## TASK INPUT
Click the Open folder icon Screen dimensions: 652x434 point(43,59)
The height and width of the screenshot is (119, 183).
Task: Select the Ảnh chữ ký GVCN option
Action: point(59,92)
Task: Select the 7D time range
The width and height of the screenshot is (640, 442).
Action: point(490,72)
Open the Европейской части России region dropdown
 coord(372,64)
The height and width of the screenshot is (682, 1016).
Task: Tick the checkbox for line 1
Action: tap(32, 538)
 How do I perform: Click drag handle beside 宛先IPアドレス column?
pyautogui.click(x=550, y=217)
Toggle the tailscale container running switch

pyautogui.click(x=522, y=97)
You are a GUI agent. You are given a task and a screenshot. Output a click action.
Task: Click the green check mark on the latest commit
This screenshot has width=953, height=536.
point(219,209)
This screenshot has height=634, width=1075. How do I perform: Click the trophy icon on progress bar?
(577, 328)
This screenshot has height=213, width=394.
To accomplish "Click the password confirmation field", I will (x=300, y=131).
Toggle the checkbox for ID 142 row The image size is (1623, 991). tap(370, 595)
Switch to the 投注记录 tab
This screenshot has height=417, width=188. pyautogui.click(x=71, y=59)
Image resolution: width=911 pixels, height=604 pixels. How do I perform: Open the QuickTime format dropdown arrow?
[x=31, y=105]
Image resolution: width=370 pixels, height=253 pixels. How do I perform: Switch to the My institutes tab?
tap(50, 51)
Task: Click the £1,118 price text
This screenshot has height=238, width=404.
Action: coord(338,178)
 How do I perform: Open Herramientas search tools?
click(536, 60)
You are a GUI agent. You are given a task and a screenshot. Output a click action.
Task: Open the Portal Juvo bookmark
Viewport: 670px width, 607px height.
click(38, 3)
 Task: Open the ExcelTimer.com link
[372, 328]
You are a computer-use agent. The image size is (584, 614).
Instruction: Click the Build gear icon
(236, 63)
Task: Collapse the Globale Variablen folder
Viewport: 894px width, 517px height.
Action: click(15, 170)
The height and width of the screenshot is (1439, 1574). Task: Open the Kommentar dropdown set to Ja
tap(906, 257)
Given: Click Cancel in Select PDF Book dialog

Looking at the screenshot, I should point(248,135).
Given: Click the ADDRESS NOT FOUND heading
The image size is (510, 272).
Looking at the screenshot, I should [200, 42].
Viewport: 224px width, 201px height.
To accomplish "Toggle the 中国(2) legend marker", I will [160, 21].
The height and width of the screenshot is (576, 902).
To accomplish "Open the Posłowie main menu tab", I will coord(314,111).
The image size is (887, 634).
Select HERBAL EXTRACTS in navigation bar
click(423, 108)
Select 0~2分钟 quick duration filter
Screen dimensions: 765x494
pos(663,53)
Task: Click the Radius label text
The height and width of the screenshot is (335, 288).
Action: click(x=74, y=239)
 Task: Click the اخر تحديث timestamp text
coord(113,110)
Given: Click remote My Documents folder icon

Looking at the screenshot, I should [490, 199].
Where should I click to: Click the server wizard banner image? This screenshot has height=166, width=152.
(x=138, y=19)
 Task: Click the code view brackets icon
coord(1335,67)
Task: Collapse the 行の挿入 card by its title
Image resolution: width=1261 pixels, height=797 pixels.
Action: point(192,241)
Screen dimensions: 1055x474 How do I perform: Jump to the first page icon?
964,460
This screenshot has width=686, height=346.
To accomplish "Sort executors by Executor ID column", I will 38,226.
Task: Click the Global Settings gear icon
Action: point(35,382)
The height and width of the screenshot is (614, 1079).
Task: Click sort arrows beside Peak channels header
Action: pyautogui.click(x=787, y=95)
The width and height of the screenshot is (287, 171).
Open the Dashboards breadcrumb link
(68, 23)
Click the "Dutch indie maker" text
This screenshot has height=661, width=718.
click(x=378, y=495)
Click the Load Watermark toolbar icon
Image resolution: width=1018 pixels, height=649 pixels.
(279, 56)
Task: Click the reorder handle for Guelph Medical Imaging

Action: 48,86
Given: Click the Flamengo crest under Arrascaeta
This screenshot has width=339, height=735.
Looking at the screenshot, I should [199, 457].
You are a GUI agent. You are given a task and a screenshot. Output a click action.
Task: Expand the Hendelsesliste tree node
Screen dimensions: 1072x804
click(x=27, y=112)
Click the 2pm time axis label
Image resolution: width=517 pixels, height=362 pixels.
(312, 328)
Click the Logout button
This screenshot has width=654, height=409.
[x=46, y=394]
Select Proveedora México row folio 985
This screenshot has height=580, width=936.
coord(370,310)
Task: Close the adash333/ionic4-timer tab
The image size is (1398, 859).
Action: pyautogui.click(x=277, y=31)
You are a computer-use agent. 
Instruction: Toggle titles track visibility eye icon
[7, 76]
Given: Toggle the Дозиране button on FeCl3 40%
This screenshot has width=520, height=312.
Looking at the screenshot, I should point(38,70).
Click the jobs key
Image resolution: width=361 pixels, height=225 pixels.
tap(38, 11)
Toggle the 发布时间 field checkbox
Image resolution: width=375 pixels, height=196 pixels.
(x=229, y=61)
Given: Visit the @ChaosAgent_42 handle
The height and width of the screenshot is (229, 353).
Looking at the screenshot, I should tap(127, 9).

## WORK TASK
Start at the line containing "Image resolution: width=517". Repeat it and each line after it, word for word, to the end of the records.

## PROBLEM SOLUTION
Image resolution: width=517 pixels, height=362 pixels.
(312, 328)
Click the Logout button
This screenshot has width=654, height=409.
[x=46, y=394]
Select Proveedora México row folio 985
This screenshot has height=580, width=936.
coord(370,310)
Task: Close the adash333/ionic4-timer tab
The image size is (1398, 859).
Action: pyautogui.click(x=277, y=31)
You are a computer-use agent. 
Instruction: Toggle titles track visibility eye icon
[7, 76]
Given: Toggle the Дозиране button on FeCl3 40%
This screenshot has width=520, height=312.
Looking at the screenshot, I should point(38,70).
Click the jobs key
Image resolution: width=361 pixels, height=225 pixels.
tap(38, 11)
Toggle the 发布时间 field checkbox
Image resolution: width=375 pixels, height=196 pixels.
(x=229, y=61)
Given: Visit the @ChaosAgent_42 handle
The height and width of the screenshot is (229, 353).
Looking at the screenshot, I should tap(127, 9).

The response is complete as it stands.